25.10.2017 | aktual.: 01.03.2022 13:13
Jak czytamy w gazecie, Pudłowski startował w toczącym się właśnie konkursie na prezesa Polskiej Agencji Kosmicznej (PAK), która podlega premier Beacie Szydło.
Gdy sprawą zainteresowała się "Rz", polityk wycofał się ze startu, o czym poinformowała gazetę przewodnicząca klubu Nowoczesnej, Katarzyna Lubnauer. "Rz" tłumaczy, że Pudłowski był jedynym politykiem w gronie kandydatów na prezesa, zdominowanym przez ekspertów.
Poseł odmówił komentarza w tej sprawie. "Od jakiegoś czasu wysyłał sygnały mówiące o tym, że praca w Sejmie go zawiodła, bo nie jest na miarę jego kompetencji - powiedział "Rz" jeden z klubowych kolegów Pudłowskiego.
Gazeta przypomina, że Pudłowski skończył Akademię Ekonomiczną w Poznaniu, a później odbył kilka szkoleń biznesowych m. in. na Harvardzie.
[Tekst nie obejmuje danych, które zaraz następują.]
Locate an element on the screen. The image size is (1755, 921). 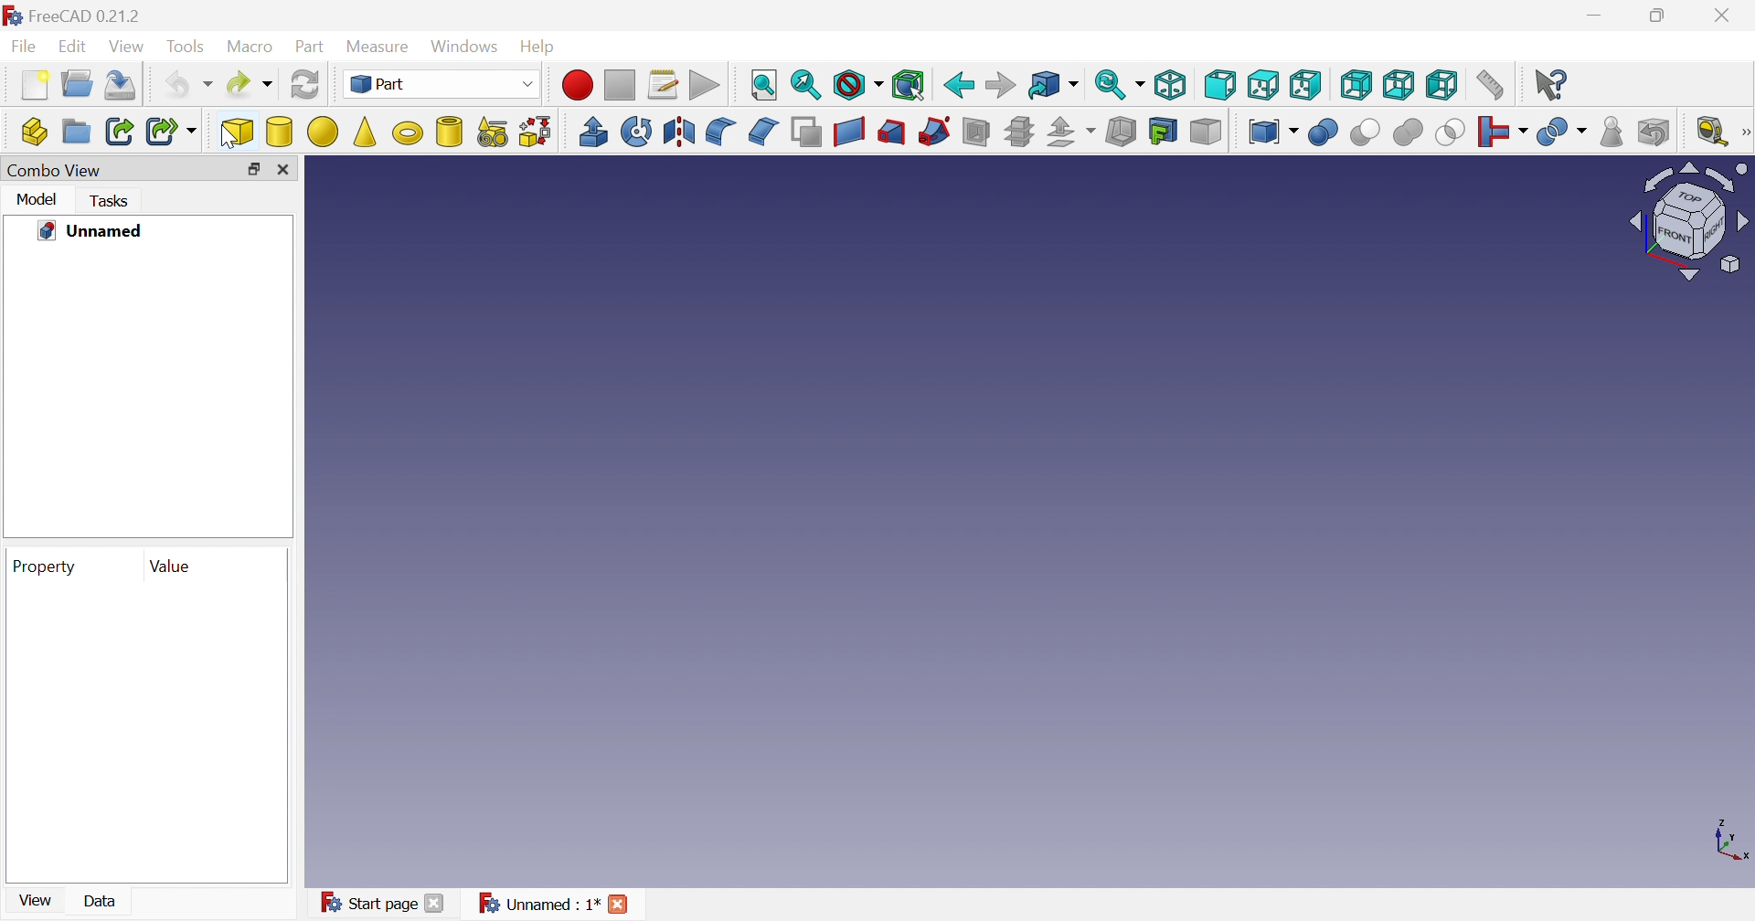
Create projection on surface is located at coordinates (1162, 131).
Zasiadał też w zarządzie PLL LOT, był dyrektorem w koncernie Marathon Oil i prowadził własną działalność gospodarczą.
"Sprawami sektora kosmicznego zainteresował się jako szef Komisji Cyfryzacji, Innowacyjności i Nowoczesnych Technologii" - mówi gazecie jeden z polityków i ocenia, że Pudłowski "musiał zdawać sobie sprawę z tego, że przynależność polityczna raczej nie pomoże mu w konkursie".
Szefowa klubu przyznała w rozmowie z gazetą, że była zaskoczona kandydowaniem posła.